◆ 文書抜粋
説明

多層チルドデザート

本発明は、耐熱性容器中の多層状の熱を通したチルドデザート及び該デザートを製造する方法に関する。本発明のデザートは、引き続き耐熱性ジャーに層を充填すること、及び該層を含むデザートをベーキングすること、その後、該デザートをチルド条件まで冷却することにより調製される。該デザートは、チルドデザートとして、或いは、再加熱ステップの後、給仕の直前に摂取し得る。本発明のデザートは、先行技術のプロセスと比較すると、その製造プロセスが短縮され、汚染されにくいという食品安全性に関する利点をもたらす。

【発明の詳細な説明】
【技術分野】
【0001】
本発明は、デザートを調製する方法、該方法により得られるデザート、並びにテクスチャー及び/又は粘度の異なる少なくとも2種の層を含むチルドデザートに関する。
【0002】
[背景技術及び解決すべき問題]
2種以上の別々の層を有するチルドデザートは、様々なフレーバー及びテクスチャーを組み合わせることを可能にする。そのようなチルドデザートの調製後、摂取の間に様々な層の差異、例えば異なる粘度及び/又は異なる咀嚼特性が経験されるように、様々な層は互いに混ざり合うべきではない。例えば、ケーキ層はクリーム及び/又はムース層と組み合わせ得る。そのようなデザートは、単一のテクスチャー及び/又は全体的フレーバー感覚のみを有するデザートと比較すると優れた感覚をもたらすため、消費者に広く好まれている。

◆ 課題
上の多層チルドデザートに関する文書を、最後の文の後から書き継いでください。

◆ データ行
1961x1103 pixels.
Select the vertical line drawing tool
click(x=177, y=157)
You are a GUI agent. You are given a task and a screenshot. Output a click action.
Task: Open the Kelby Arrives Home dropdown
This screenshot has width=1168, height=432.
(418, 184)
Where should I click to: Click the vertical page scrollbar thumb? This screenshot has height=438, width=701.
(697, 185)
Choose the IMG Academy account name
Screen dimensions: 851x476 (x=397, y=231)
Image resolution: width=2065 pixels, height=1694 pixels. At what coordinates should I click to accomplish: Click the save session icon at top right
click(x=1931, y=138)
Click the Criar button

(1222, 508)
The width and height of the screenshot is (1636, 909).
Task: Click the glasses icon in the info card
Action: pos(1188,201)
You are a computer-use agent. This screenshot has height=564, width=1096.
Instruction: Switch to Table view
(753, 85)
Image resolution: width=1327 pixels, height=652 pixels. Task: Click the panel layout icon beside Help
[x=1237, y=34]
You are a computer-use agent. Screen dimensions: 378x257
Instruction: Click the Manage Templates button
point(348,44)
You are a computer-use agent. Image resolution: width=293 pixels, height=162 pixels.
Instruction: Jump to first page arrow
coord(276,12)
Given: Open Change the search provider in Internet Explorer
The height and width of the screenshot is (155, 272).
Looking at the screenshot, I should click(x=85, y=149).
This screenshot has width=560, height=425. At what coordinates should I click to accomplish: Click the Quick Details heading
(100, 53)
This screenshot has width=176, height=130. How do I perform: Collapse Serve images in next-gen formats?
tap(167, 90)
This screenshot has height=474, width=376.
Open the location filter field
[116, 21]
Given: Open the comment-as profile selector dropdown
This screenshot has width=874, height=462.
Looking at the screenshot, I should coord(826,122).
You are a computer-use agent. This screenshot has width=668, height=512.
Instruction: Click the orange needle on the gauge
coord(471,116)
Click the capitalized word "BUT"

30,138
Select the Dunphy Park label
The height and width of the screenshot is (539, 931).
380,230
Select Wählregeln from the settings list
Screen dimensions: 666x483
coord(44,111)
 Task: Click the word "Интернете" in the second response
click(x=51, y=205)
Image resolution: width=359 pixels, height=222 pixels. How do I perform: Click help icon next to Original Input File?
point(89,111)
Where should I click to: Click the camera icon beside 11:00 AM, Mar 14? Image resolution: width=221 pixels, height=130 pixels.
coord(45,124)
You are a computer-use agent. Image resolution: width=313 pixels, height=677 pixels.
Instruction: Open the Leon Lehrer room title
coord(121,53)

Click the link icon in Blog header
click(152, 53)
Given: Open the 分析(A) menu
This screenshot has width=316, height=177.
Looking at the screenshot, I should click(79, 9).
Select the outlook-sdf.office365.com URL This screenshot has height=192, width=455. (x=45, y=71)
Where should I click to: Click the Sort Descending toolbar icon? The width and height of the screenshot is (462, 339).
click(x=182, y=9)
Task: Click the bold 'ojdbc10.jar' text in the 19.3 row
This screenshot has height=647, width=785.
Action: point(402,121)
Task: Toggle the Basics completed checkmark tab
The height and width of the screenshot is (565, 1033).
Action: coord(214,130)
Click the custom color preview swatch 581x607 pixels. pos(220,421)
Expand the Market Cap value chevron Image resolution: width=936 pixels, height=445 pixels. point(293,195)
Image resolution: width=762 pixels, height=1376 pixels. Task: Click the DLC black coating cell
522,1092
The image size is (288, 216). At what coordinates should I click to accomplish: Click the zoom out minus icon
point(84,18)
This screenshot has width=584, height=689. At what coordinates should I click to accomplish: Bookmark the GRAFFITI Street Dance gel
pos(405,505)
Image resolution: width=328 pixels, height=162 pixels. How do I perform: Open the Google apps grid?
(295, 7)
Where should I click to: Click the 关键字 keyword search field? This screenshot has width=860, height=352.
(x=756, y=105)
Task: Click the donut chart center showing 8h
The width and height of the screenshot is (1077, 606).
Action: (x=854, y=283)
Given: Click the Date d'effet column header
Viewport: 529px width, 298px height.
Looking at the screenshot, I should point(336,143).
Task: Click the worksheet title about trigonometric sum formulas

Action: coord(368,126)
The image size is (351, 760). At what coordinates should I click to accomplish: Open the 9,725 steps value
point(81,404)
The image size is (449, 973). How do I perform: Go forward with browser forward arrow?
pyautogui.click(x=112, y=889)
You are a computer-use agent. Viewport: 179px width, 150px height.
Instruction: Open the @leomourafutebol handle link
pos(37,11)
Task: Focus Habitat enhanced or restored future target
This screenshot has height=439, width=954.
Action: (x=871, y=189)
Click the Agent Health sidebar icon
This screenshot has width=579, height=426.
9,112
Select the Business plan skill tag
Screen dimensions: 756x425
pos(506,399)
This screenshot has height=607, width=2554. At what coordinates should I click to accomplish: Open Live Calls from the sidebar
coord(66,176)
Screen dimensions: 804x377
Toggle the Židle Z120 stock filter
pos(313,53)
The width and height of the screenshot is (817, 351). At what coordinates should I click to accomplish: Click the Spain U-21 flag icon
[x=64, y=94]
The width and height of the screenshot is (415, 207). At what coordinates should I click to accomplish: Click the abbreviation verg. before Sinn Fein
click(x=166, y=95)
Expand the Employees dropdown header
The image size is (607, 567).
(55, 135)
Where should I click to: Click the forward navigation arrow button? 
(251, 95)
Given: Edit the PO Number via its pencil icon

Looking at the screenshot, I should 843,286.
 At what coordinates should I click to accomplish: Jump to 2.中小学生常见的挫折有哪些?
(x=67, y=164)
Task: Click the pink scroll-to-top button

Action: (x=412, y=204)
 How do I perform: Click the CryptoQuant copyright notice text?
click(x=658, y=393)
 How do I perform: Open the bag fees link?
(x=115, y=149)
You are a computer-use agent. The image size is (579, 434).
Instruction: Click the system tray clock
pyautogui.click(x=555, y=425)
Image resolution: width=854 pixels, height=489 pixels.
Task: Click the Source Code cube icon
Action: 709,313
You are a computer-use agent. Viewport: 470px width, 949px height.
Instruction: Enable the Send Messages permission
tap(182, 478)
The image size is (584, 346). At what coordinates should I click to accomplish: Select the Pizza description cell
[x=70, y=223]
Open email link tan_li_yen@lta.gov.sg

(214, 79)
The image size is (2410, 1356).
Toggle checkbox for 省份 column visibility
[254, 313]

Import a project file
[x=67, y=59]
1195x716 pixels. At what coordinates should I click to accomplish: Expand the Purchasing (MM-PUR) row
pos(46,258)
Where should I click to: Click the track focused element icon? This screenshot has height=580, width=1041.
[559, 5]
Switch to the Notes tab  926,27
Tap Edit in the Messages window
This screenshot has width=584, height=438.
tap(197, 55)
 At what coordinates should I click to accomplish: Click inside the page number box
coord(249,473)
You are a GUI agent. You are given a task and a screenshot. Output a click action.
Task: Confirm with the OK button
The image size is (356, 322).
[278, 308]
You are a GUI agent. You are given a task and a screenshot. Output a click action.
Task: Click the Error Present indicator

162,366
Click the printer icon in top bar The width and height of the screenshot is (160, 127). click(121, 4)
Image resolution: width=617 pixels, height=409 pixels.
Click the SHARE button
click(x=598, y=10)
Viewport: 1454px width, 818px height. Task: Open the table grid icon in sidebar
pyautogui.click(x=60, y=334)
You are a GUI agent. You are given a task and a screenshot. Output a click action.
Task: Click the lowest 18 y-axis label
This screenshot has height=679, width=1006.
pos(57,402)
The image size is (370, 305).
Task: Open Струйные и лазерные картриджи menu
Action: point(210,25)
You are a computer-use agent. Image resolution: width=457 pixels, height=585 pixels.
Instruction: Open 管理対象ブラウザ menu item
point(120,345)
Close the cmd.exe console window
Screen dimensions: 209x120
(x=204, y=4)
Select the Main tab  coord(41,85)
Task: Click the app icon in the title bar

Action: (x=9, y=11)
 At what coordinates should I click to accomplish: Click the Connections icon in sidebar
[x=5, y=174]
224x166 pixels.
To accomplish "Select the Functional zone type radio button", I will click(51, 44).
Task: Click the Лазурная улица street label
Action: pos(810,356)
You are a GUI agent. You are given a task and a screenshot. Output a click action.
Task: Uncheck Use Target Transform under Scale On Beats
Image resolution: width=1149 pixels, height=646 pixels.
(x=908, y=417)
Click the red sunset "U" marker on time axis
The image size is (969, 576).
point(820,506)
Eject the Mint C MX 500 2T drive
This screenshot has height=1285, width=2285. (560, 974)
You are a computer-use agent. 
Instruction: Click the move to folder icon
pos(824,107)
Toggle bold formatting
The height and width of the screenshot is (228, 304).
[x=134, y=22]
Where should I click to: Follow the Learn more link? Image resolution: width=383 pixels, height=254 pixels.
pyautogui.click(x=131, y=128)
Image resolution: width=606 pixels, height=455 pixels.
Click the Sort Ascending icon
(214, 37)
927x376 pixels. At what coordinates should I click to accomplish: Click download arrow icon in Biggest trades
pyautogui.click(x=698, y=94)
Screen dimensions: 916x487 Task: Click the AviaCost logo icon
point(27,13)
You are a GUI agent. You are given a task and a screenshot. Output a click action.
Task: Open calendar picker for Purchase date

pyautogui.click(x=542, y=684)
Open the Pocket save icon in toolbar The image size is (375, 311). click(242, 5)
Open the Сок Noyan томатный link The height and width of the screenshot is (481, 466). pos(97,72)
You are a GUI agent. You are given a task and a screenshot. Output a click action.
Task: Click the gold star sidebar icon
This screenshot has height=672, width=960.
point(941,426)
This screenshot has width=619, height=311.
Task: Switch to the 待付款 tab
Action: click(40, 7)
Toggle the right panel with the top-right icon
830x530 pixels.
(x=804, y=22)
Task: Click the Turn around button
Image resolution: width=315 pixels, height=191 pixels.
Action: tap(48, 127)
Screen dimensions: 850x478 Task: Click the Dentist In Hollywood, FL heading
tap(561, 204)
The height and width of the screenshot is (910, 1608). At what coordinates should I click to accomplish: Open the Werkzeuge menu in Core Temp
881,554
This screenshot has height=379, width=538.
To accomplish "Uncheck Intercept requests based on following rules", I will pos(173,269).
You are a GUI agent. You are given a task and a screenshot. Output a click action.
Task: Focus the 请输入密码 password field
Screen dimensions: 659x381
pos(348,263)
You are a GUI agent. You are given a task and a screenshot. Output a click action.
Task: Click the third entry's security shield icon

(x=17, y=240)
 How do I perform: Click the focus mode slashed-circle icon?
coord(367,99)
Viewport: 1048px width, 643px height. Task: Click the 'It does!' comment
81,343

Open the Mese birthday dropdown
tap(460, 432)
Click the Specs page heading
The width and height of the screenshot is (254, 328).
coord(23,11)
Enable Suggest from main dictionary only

◆ 解答
【0003】
食品安全性のため、熱処理を適用すること及び/又は周囲温度未満、例えば凍結若しくはチルド条件下でデザートを貯蔵することにより、微生物増殖が、デザートにおいて通常抑制又は防止される。
【0004】
上記の多層デザートは、一般に、各層を別々に熱を通すこと、各層をパッケージ中で合わせること、次いで、組み合わせた多層デザートを周囲温度未満で貯蔵することにより調製される。
【0005】
多層デザートの調製法の技術水準に鑑みて、調製プロセスを短縮及び促進することが本発明の目的である。特に、多層デザートの様々な層及び/又はコンポーネントを別々に熱を通すことに付随する汚染の危険性の増大及び他の問題を解決することが目的である。熱を通した層を組み合わせることを回避することも目的である。
【0006】
例えば、微生物増殖をさらに及びより良好に抑制又は防止することによりデザートの食品安全性を高めることは普遍的目的である。
【0007】
非常に一般的な多層デザートは、液体及び/又は溶融層を含むもの、例えば、溶融チョコレートコアを有するケーキである。これらのデザートには、その少なくとも一部が周囲温度及び/又はそれより高い温度で好適に摂取されるように、摂取の直前に短い所定の時間、例えば直接消費者自身により、又は例えば飲食店においてデザートを給仕する直前にスタッフにより加熱されるものがある。摂取直前の加熱は、オーブン、例えば電子レンジ中で実施し得る。この種のデザートは、一般に再加熱可能なデザートと呼ばれる。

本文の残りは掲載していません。